My cable provider is giving us free viewings of the premium channels this weekend, and I'm watching Dick Tracy. I remember being impressed with this when I first saw it on all fronts, from the set design to the costumes to the performances. This new viewing reminds me how clever and convincing this movie is. First of all, it's physically gorgeous, with everything including the cars in crayon-bright colors. The cross-cutting is wonderfully paced to keep the narrative going without fragmenting everything to smithereens. All the big names featured here seem to be having a grand time. The cast is amazing: Dustin Hoffman, Mandy Patinkin, Warren Beatty as Tracy, Madonna, Al Pacino as Big Boy Caprice (the main villain), and a host of character actors including Charles Durning, Michael J. Pollard and Estelle Parsons (both reunited with Beatty years after Bonnie and Clyde), and child actor Charlie Korsmo. There isn't a dud in the lot. Both as director and as actor, Beatty manages to convey real emotion at the heart of this comic-strip tale. Madonna is the most appealing she's ever been in any movie, I think. Charlie Korsmo is a splendid kid, natural and true. The music is ideal. I think Sondheim did the songs, while Danny Elfman did the orchestral score. Everything is perfectly Thirties, with the exception of Madonna, who when she sings is plainly in a Fifties mood, using the body movements and arm gestures of singers from the 1950s (notably Marilyn Monroe in her musicals). No surprise here. This is a tremendous piece of skillful moviemaking by Beatty et al. Unlike so many comic-book or superhero action movies, it's not overblown or meandering. Every piece fits together. It's really charming, and I recommend it.

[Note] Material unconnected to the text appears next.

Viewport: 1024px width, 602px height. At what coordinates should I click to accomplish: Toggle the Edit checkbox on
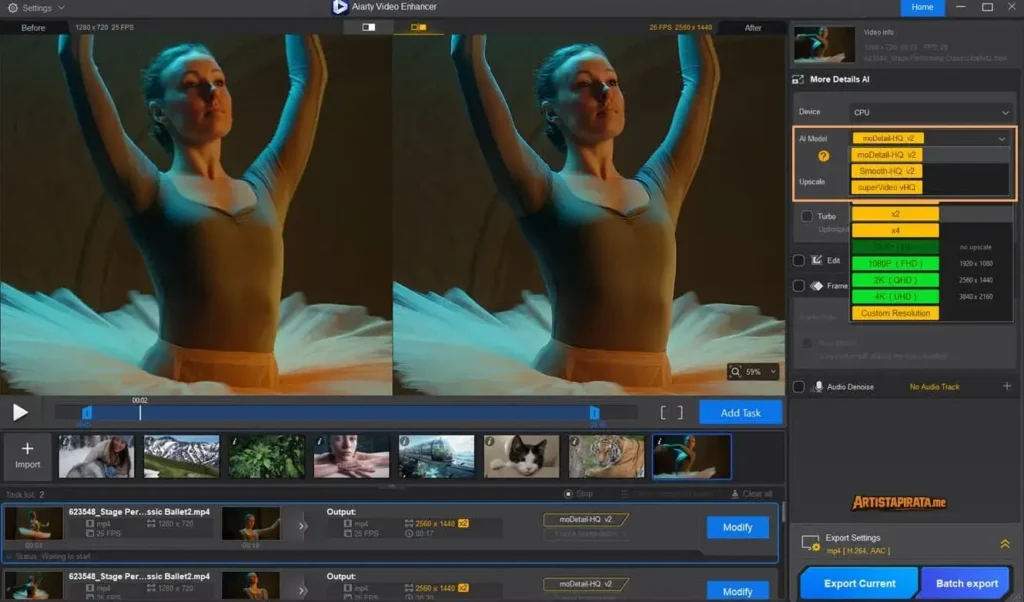pyautogui.click(x=800, y=258)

Another film I watched recently on TV was the MGM Ivanhoe from the 1950s, starring Robert Taylor, Elizabeth Taylor, George Sanders, and I think Joan Fontaine. My special love in this movie is the music, one of Miklos Rosza's finest scores (along with El Cid). I always thought of Robert Taylor as a bit insipid as an actor, and to me Elizabeth Taylor is rather unconvincing in most of her roles. But seeing this again, I realize that Elizabeth T. infuses Rebecca with great dignity and warmth, and even Robert T. does better than I remembered. As with Dick Tracy, this film uses vibrant hues, but in this case they're the clear colors of a Medieval illuminated manuscript. MGM in this era was noted for its premium production values, and this movie is one of the best of their historical pictures. In the Sir Walter Scott novel, Ivanhoe himself is largely offstage (so to speak) because he's wounded. Here he has more of a role, which suits the rhythm of a film. Scott's Rebecca is one of the greatest literary creations of the nineteenth century, largely because she's based on a woman who actually lived, Rebecca Gratz. I think this movie does pretty well by her. Again, the music is a huge part of the film, giving it far greater life than it would have had otherwise.
Does anyone have any other "second look" movies to tell us about?